* _Instructions for the task_
Copy out every line from the records that includes "will".

--- The data Enclosed Below ---

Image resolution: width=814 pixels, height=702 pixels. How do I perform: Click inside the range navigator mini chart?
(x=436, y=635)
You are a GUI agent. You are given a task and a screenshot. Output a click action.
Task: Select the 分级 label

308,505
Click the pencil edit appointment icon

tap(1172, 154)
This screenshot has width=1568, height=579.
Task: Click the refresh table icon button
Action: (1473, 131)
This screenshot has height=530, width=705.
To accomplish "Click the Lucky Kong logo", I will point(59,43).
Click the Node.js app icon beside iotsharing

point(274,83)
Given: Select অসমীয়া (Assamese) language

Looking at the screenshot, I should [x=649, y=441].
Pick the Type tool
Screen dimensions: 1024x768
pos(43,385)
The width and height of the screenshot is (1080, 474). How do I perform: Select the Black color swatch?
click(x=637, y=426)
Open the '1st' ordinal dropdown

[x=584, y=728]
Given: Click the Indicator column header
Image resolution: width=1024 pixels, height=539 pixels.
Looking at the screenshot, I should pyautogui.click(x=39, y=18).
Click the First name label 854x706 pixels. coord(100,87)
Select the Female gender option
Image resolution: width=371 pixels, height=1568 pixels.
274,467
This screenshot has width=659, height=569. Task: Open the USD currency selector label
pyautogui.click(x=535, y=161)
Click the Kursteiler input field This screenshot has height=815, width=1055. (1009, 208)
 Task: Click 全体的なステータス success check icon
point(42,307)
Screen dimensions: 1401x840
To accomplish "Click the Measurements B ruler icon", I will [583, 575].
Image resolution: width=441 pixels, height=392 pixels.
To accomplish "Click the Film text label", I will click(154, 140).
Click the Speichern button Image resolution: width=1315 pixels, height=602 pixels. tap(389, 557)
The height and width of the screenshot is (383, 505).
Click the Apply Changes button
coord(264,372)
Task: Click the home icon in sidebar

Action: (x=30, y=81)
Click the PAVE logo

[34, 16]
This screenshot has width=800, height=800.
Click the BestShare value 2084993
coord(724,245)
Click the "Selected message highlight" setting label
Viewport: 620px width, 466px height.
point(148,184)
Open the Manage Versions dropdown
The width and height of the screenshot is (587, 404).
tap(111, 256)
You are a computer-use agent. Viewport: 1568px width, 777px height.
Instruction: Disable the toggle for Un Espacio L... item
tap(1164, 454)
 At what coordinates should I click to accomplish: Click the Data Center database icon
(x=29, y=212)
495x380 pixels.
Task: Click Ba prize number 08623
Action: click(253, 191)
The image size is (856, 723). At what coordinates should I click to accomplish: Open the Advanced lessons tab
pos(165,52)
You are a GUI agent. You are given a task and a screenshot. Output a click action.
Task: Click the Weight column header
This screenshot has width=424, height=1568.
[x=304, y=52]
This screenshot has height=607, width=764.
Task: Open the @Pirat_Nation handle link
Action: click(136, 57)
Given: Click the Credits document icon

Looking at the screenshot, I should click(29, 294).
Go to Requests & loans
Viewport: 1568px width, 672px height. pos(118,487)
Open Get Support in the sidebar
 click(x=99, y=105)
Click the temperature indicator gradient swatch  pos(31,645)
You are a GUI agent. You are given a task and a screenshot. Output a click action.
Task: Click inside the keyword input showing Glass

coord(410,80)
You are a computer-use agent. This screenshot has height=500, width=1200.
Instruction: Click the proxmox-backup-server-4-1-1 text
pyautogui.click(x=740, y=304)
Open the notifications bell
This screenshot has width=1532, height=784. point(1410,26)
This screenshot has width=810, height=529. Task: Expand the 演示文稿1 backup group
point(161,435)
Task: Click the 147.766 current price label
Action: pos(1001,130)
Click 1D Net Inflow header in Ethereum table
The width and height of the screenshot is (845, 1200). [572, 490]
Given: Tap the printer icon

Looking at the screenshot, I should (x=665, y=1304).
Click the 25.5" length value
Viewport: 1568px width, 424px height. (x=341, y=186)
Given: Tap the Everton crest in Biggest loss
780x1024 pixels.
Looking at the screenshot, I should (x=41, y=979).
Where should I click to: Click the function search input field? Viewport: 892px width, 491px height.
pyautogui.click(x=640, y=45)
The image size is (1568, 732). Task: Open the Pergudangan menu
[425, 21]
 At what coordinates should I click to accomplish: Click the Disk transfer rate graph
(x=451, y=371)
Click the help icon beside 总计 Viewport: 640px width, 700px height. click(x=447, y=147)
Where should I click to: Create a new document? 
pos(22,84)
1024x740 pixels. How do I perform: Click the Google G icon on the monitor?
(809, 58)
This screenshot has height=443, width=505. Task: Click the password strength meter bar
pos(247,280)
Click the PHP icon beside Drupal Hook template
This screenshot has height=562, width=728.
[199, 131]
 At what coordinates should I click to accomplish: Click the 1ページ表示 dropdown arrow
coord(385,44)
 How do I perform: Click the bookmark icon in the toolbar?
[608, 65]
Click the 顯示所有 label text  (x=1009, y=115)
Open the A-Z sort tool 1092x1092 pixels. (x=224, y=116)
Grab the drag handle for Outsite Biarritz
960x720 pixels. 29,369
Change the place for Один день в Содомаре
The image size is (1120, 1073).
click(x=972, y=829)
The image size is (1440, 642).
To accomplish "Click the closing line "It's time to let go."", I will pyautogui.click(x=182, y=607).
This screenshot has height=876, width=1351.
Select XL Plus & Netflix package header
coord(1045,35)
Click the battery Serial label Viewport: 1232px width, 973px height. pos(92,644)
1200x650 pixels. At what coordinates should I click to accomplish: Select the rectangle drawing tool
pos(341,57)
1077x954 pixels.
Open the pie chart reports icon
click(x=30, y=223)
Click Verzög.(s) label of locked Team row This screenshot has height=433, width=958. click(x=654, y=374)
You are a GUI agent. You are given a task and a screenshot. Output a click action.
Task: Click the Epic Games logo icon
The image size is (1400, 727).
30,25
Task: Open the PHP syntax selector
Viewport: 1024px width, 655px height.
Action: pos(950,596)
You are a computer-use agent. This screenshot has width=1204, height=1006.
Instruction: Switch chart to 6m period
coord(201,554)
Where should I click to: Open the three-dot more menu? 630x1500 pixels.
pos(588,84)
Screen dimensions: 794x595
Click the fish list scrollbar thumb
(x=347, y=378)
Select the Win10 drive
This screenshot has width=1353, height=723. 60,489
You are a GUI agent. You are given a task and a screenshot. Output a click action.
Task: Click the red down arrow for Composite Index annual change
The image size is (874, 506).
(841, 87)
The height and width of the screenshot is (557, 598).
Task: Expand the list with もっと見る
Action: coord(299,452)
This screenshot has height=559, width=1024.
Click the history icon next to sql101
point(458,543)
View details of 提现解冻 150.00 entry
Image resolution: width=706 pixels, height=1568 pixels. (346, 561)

--- End of Enclosed The data ---

* _Exercise output_
To accomplish "Click the Lucky Kong logo", I will point(59,43).
To accomplish "Click the Measurements B ruler icon", I will [583, 575].
To accomplish "Click the Film text label", I will click(154, 140).
To accomplish "Click the closing line "It's time to let go."", I will pyautogui.click(x=182, y=607).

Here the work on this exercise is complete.